Methods: For this purpose, titanium was silanized with APTES and crosslinked with glutaraldehyde to facilitate the covalent binding of keratin. Two keratin-coated titanium surfaces were fabricated via either solvent casting or molecular grating. MG-63 osteoblast cells were cultured on these keratin-modified surfaces, with untreated titanium as a control. The nature of the attachment of MG-63 osteoblast cells cultured on untreated titanium and modified surfaces along with their effect on osteogenic gene and protein expression were quantified in vitro. Automated image analysis protocols were used to determine MG-63 cell responses using Cell Profiler.

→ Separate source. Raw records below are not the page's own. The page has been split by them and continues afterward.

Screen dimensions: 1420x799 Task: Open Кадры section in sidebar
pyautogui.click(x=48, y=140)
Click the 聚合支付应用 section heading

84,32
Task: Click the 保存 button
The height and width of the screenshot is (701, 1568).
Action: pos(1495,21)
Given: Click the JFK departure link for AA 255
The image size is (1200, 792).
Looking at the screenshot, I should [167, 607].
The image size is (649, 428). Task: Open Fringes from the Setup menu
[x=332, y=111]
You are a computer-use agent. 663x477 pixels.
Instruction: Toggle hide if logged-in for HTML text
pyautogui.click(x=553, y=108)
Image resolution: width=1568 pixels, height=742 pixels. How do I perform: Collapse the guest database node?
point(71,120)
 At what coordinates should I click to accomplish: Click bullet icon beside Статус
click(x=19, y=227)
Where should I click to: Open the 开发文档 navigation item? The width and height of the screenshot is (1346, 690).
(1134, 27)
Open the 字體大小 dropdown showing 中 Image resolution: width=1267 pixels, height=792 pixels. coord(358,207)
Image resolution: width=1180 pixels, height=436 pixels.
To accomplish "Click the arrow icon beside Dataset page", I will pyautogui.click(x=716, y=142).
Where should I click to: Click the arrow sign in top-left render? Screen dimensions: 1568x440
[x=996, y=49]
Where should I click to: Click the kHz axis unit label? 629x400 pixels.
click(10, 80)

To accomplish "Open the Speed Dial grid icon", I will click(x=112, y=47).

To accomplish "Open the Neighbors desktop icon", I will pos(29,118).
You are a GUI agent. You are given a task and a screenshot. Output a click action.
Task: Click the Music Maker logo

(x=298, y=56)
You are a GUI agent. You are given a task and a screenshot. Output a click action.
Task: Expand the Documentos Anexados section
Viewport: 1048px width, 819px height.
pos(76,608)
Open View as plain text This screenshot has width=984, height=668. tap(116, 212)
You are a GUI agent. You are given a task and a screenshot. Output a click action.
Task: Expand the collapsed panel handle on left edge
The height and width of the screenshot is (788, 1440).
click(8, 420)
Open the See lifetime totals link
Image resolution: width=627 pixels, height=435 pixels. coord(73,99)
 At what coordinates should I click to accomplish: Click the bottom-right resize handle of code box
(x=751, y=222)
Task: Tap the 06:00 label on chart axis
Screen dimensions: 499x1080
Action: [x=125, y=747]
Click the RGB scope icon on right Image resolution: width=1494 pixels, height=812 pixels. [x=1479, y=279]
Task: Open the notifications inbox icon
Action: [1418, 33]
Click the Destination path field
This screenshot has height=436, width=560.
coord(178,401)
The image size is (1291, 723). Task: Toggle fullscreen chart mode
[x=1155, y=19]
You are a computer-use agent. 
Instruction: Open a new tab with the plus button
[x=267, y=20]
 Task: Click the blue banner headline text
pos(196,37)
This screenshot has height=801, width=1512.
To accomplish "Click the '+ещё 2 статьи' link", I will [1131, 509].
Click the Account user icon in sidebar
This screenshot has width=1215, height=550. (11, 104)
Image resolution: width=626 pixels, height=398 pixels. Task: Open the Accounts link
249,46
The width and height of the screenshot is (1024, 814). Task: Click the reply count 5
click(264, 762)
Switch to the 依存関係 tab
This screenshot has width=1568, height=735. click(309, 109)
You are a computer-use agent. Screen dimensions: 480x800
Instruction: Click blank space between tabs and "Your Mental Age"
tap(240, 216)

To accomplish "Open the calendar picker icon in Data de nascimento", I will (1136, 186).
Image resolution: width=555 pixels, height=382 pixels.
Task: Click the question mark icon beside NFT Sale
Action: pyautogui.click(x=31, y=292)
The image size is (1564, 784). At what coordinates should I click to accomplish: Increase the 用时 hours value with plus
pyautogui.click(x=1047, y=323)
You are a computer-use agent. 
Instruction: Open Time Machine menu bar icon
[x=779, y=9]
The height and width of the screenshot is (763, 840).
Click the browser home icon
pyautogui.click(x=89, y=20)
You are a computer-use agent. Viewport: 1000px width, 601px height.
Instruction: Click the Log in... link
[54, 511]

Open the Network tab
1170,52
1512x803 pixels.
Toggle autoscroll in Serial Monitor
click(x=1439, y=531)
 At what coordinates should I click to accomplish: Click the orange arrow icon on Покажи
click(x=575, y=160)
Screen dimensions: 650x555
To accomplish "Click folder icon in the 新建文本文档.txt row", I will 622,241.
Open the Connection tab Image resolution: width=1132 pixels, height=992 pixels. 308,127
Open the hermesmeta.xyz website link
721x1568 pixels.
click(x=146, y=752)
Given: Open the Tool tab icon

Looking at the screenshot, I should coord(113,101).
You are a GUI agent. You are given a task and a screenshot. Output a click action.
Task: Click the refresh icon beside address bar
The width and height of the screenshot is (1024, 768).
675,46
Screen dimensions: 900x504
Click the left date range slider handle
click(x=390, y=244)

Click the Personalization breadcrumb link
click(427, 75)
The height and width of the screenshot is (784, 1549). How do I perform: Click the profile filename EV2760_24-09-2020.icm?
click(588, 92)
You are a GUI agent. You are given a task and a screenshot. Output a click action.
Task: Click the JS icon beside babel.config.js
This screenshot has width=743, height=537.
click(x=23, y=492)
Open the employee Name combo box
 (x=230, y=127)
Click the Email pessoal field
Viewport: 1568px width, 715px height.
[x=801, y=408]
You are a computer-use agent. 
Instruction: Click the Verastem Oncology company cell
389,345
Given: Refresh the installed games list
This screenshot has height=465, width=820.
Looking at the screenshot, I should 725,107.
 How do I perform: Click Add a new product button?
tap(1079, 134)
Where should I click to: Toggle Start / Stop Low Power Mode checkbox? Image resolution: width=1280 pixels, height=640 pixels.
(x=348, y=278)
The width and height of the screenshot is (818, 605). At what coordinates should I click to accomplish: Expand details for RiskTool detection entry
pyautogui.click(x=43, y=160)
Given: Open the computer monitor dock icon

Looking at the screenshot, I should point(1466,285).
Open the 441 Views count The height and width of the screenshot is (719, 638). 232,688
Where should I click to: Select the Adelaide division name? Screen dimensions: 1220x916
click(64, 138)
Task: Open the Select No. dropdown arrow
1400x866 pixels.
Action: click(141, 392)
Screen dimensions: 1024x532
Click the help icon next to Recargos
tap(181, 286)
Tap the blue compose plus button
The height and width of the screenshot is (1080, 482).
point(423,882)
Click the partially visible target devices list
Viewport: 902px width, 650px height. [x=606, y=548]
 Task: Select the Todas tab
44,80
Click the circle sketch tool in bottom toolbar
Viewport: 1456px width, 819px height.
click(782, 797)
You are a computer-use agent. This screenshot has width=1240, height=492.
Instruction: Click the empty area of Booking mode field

Results: No significant effect on MG-63 proliferation or viability with culture on keratin-coated titanium was noted. Scanning electron and fluorescence microscopy analyses exhibited poor cell adhesion on the solvent-cast titanium surface at the initial time point. The cells cultured on solvent-cast titanium surface showed more pronounced oval-shaped cells with smaller cell area, diameter, perimeter with larger aspect ratio, and form factor than those cultured on the molecular grafted titanium surface and control. Over time in culture, however, MG-63 cells on all surfaces became spindle-shaped with no statistical difference in morphological measurements. Osteogenic gene expression was similar on both coated surfaces at all timepoints while significantly higher expression of osteogenic proteins osteopontin and osteocalcin were observed on the keratin-coated titanium surfaces.

Conclusions: This study showed that covalently bound keratin on titanium substrates has positive impacts on MG-63 cell attachment, morphology, or subsequent proliferation. Improved osteogenic protein expression in MG-63 cells as a result of culture on keratin-coated titanium suggests these surfaces may be useful in bone-implant applications.